Commentaire @ Nagotar

06 Janvier 2007
J'ai découvert Black Messiah avec cet album et je dois avouer que ce fut avec un plaisir incommensurable.
Black Messiah est pour moi un croisement entre Amon Amarth (pour le côté épique) et Dark Tranquility (pour le travail sur les guitares et les mélodies), à la sauce Black Metal, et, bien sûr, avec les claviers en plus. Les claviers sont d'ailleurs mis à l'honneur dés l'introduction, qui est un morceau orchestral trés agréable à écouter, et qui met l'eau à la bouche. "A New Messiah" nous en met d'entrée plein la vue, s'inscrivant indéniablement dans le registre du Black Metal Symphonique, voire plutôt Epique, comme le précise "Blutsruder", assez ressemblante à la piste précédante mais avec un côté thrash plus prononcé par moments, ainsi que l'apparition d'instruments folkloriques. "Bury The Lambs Of Christ" présente un côté plus mid-tempo, proche (voire trés proche, par aspects) de Dimmu Borgir, avec la présence du violon qui donne presque un aspect Folk. A noter d'ailleurs le passage acoustique qui clôt ce titre et qui est tout simplement magnifique.
"Ridding The Drakkar", avec son intro qui annonce bien la couleur, est ma chanson favorite de l'album. Comme son titre l'indique, c'est un titre avant tout Epique, dans le même esprit que les deux premières chansons. Elle n'est pas particulièrement violente ni extrêmement rapide, mais d'une majestuosité bestiale qui en fait un morceau inoubliable.
Avec "Christenfeind", on revient sur le mid-tempo qui me rappelle indubitablement Dimmu Borgir. Il faut cependant saluer le travail au violon ainsi que la fin de la chanson qui est carrément géniale ; véritable sursaut de ferveur qui précipite l'issu de la chanson. "Feld Der Ehre" est dans la même lignée que la chanson précédente mais le chant est assuré du début à la fin en voix claire. "My Way To Asgard" est un titre rapide mais le côté mélodique transforme le caractère violent de la chanson en chef d'oeuvre épique, ce qui nous permet de constater que cette chanson correspond à l'expression la plus simple du mot "bravoure" : plutôt que d'expliquer à quelqu'un ce qu'est la bravoure, passez-lui du Black Messiah. De plus apparait sur ce titre un chant clair féminin et plusieurs instruments folk. L'album s'achève avec "Der Eid", solide alliage de mélodie, d'épique et de violence.

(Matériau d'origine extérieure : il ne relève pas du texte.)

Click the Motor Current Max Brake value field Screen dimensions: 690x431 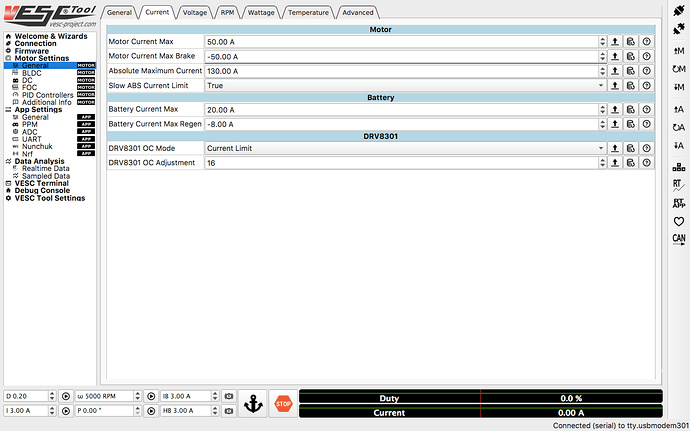(400, 56)
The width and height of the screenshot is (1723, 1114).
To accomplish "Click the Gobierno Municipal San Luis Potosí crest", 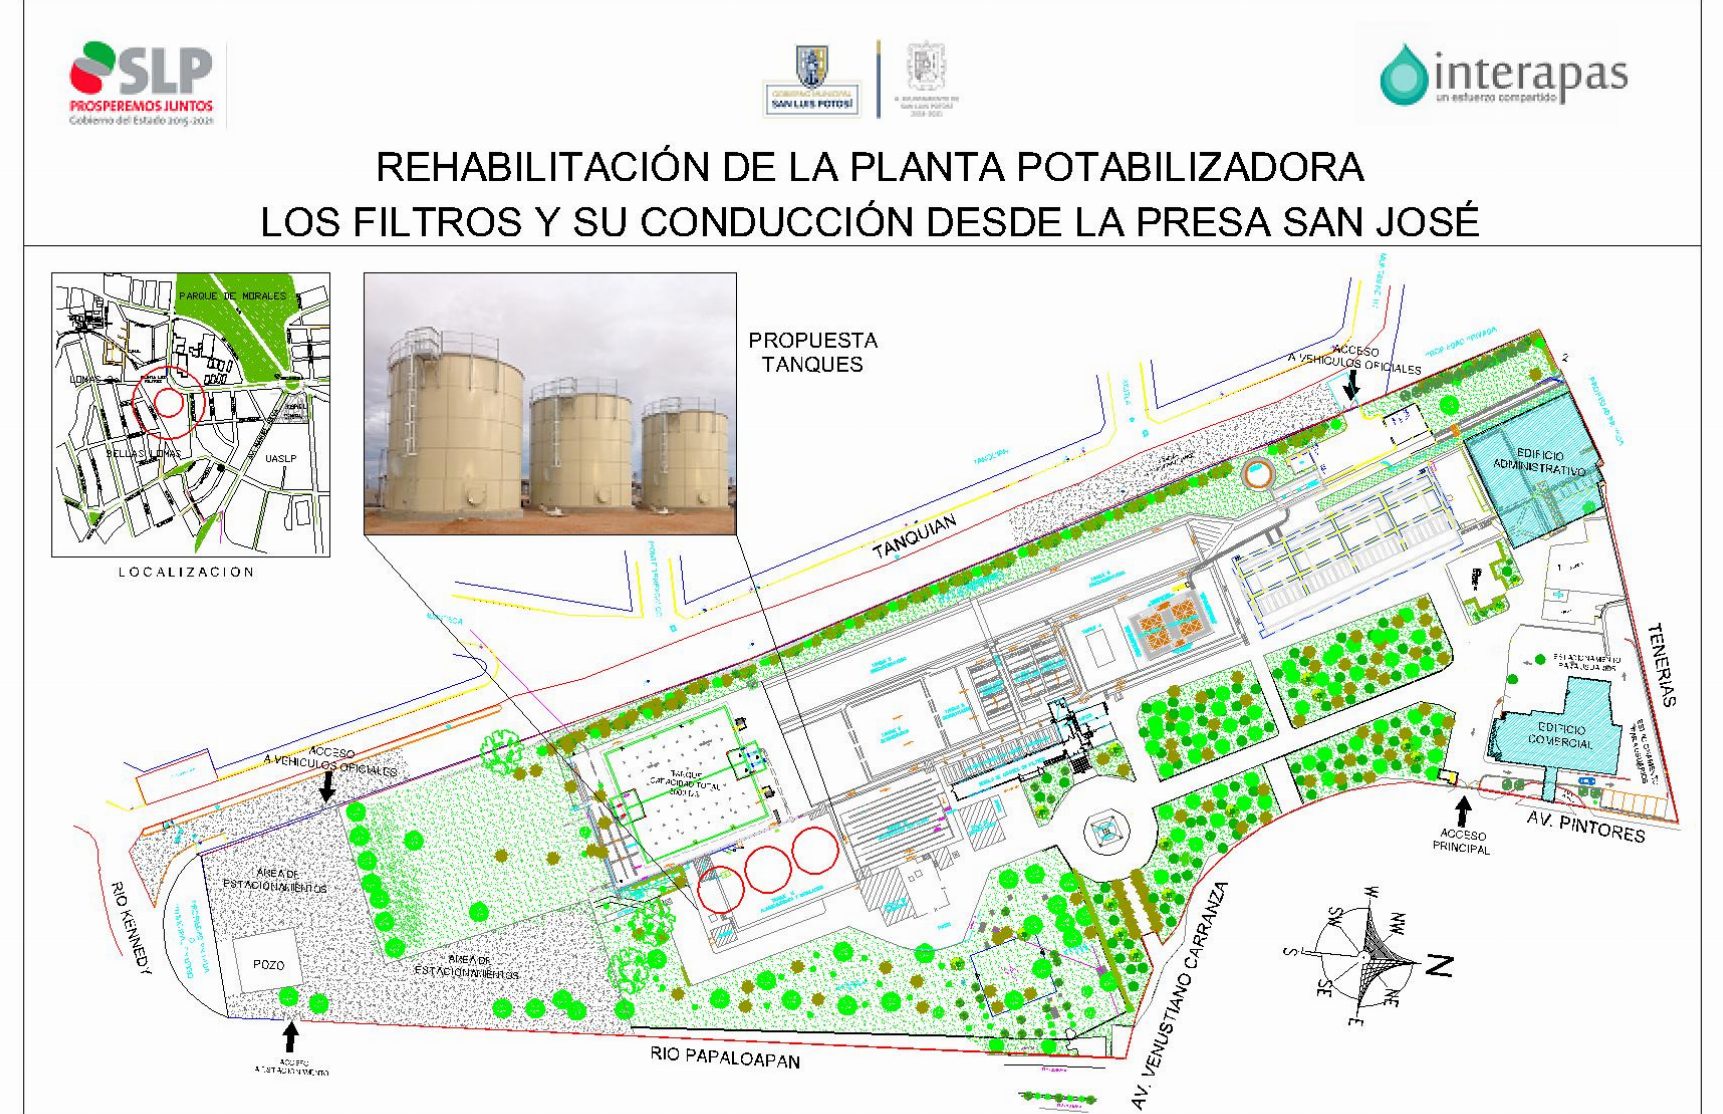I will pyautogui.click(x=811, y=79).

En conclusion, ce qui m'a le plus marqué (pour ne pas dire le plus plu), c'est l'effet produit par la technique utilisée sur les guitares - ni trop sâoulant, ni linéaire, mais tellement mélodique ! - ainsi que l'emploi toujours judicieux de claviers, et en cadeau des instruments folk (violon et mandoline), ainsi que des compositions saisissantes. Les ingrédients de cette folle épopée sont extrêmement séduisants, de plus le groupe garde toujours le même fil conducteur, sans être répétitif, à l'inverse de certains collègues de "True" Black Metal, enfermés dans un carcan "raw".
Le seul reproche serait que le groupe devrait insérer davantage de sauvagerie, de "punch", dans ses compositions, et de retravailler quelque peu la production : je la trouve trop "artificielle", et quelque peu lisse.